Genre: YA Contemporary, Mystery
Published: January 5th 2016 by Harper Teen
Length: 320 pages
Source: eARC from publisher
Cecelia Price killed her brother. At least, that’s what the police and the district attorney are saying. And although Cecelia is now locked up and forced into treatment, she knows the real story is much more complicated.
Cyrus wasn’t always the drug-addled monster he’d become. He was a successful athlete, but when an injury forced him off the soccer field and onto pain medication, his life became a blur of anger, addiction, and violence. All CeCe could do was stand by and watch, until she realized one effective way to take away her brother’s drugs while earning the money she needed for college: selling the pills.
Soon, CeCe becomes part drug dealer, part honor student. But even when all she wants is to make things right, she learns that sometimes the best intentions lead to the worst possible outcome.
Thicker than Water is an unforgettable dark, harrowing look into the disturbing truth of drug addiction and the desperate love of a sister watching her brother deteriorate before her eyes.
Thank you to Harper Collins for this book in exchange for my honest opinion. I was not compensated for this review.
THICKER THAN WATER was a heart-wrenching but beautiful story of a family coping with drug addiction and death.
I started off reading this book with no idea what to expect, but once I read the first page, I was hooked.
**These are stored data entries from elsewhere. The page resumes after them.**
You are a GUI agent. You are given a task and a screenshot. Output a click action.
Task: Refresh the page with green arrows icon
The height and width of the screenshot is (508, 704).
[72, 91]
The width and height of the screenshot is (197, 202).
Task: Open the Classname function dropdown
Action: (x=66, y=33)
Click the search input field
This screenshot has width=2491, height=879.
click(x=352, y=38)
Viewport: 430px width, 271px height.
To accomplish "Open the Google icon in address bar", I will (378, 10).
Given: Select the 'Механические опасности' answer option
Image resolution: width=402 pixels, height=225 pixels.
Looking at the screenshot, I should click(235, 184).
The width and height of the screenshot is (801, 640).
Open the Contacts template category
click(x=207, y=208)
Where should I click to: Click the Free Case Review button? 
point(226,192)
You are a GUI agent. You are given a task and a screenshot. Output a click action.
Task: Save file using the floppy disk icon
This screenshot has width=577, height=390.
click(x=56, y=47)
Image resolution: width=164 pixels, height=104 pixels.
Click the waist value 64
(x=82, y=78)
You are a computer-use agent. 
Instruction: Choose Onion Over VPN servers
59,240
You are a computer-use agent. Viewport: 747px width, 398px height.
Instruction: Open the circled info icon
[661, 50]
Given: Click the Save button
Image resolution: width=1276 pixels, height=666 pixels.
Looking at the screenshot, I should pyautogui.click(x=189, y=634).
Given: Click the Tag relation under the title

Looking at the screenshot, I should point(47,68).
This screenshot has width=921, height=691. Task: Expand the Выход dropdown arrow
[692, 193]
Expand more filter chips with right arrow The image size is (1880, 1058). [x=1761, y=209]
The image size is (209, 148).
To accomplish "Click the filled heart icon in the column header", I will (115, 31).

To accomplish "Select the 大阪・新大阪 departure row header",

CeCe is an intelligent high school girl who is shaken by her mother’s death, and when her brother, Cyrus, gets hooked on pain killers, it causes CeCe to make decisions that deeply change her life.
Written from personal experience (Fiore is somewhat open about this in her acknowledgements), Fiore’s pure talent of writing is shown throughout each page. I was captivated by every page, and this book nearly reduced me to tears.
What I loved about this book was the deeply emotional theme: dealing with death and addiction. CeCe goes through huge lengths in order to provide from herself and the people she cares about. Although CeCe does have several flaws in her thinking, it’s clear that she truly wants “old” Cyrus back.
Another interesting aspect was the format of the novel. This book was written in alternating chapters, changing from the present situation from which CeCe is telling the story to the past, leading up to Cyrus’s death.
What made me a little bit “iffy” about this book was how quickly the novel ended. It felt rushed and I did not feel as if I had enough closure to feel satisfied with the conclusion.
Overall, THICKER THAN WATER was an emotional and raw experience that truly captures the reality of drug addiction.